I also didn’t know that the first person of African descent to set foot in (what is now) the United States was Catholic. The enslaved explorer known as Esteban the Moor, or “Black Stephen”, ended up on the Texas coast after surviving Spanish conquistador Pánfilo de Narváez’ 1527 expedition to Florida, in which heavy storms caused a deadly shipwreck. Nearly a century before 1619, the year when the first enslaved Africans disembarked at Jamestown, a Black Catholic had already explored parts of the Southern and Southwest US, as well as Northern Mexico.

These are just a few examples of Black Catholic history that I explore in “Toni Morrison’s Spiritual Vision”, because Morrison didn’t convert to Catholicism by chance. She came from a long line of history-making Black Catholics, and too few people know about them, their Catholic roots, or hers.

That said, this trend is slowly changing.
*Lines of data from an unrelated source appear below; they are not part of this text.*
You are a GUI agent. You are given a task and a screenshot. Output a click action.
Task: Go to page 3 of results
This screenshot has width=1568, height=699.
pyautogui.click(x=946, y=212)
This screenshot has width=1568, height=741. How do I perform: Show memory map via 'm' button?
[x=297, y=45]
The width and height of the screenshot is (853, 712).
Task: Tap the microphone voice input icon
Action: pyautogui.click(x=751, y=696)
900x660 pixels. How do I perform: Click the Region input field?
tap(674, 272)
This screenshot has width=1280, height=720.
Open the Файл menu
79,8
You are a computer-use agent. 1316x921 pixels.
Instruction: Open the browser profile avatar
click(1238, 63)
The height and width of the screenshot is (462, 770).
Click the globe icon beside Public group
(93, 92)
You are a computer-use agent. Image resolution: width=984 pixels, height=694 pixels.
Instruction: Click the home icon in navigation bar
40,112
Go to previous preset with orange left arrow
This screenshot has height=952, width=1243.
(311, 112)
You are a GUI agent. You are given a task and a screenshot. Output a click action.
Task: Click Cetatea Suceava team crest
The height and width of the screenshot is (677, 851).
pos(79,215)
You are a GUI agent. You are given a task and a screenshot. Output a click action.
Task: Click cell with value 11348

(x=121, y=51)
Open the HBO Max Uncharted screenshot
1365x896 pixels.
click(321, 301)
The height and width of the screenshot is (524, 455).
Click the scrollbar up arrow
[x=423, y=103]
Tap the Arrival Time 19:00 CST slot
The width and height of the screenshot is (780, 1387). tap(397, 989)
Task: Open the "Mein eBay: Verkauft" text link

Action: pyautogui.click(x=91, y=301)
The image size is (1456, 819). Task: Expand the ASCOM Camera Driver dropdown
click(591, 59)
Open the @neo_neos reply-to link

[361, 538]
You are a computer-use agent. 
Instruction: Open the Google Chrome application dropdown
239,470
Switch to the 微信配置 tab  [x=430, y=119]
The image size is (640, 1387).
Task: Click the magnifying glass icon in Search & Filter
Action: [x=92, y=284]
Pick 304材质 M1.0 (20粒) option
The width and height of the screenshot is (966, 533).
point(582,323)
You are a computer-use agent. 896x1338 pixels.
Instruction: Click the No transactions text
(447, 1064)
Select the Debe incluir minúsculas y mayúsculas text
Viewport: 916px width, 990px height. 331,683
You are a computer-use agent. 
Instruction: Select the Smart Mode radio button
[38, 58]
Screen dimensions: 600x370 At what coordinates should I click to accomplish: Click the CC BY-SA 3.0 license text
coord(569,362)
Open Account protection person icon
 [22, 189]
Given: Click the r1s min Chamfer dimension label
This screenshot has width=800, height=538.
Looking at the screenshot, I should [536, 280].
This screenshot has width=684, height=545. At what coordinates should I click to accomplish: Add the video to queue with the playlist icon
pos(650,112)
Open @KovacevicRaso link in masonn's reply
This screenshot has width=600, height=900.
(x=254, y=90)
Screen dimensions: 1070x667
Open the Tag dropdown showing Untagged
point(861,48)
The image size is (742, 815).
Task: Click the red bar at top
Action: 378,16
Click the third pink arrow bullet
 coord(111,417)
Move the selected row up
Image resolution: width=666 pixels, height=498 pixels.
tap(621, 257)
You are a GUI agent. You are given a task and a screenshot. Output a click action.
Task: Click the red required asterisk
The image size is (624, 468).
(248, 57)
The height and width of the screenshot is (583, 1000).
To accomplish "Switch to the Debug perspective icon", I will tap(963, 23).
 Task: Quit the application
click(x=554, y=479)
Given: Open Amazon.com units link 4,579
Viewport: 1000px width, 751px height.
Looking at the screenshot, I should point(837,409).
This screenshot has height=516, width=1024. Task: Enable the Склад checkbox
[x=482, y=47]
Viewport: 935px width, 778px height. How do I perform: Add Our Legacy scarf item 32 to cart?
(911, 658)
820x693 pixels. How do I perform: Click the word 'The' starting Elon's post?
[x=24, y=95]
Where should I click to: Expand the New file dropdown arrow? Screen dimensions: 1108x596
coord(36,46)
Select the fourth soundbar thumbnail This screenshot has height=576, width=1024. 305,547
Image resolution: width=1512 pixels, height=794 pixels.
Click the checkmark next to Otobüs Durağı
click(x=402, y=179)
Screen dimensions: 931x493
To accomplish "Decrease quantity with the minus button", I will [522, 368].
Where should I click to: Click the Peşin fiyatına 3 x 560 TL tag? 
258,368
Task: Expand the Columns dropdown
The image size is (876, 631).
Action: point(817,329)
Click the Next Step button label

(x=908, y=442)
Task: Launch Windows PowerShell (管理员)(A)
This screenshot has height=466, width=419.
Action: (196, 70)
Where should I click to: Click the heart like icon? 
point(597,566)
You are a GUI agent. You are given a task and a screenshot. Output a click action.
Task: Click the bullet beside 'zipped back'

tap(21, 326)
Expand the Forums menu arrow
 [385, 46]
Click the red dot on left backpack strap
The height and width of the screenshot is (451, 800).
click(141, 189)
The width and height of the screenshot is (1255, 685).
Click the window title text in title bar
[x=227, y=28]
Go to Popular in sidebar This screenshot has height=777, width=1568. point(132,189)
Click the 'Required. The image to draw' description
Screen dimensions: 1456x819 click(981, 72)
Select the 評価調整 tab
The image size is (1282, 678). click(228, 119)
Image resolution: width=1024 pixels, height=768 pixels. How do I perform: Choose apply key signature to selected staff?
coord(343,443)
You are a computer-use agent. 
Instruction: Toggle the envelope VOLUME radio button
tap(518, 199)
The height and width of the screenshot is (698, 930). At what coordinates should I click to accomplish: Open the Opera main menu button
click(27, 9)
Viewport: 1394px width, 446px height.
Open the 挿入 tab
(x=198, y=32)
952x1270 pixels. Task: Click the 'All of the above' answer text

After Amanda Gorman recited her poem “The Hill We Climb” at President Joe Biden’s inauguration in January, multiple news outlets—first among them BCM—ran stories about her Catholic background, with a Washington Post headline standing out as particularly provocative: “Black Catholic Women Like Amanda Gorman Are Forgotten Prophets of American Democracy.”

The piece, authored by Dr. Shannen Dee Williams, describes the long history of Black Catholic girls and women who have served African American communities and taken part in civil rights activism, such as Diane Nash, one of the founders of the Student Nonviolent Coordinating Committee (SNCC). Simply put: when Black Catholics are marginalized, the public gets an incomplete and inadequate version of Black history.

Someone recently questioned why a Protestant such as myself chose to write about Morrison’s Catholicism. But Morrison’s religious background was complex. She was just as influenced by her mother’s AME church as she was by the Catholic faith, not to mention African-American folk practices like Hoodoo, so no individual of any one faith could necessarily capture her spirituality better than another.

In this way, she was not the exception but the rule among the Western hemisphere’s Black Christians, a population that has long been religiously diverse rather than solely Protestant. In “Toni Morrison’s Spiritual Vision”, I strive to illuminate some of the many faith traditions individuals throughout the African diaspora have embraced—not just to improve readers’ understanding of Black religion, but to improve their understanding of Black history, period.


Nadra Nittle is a Los Angeles-based journalist whose writing has appeared in religious publications, including America and Outreach, as well as in news outlets such as The Guardian, The Atlantic, Vox, NBC News, and Business Insider.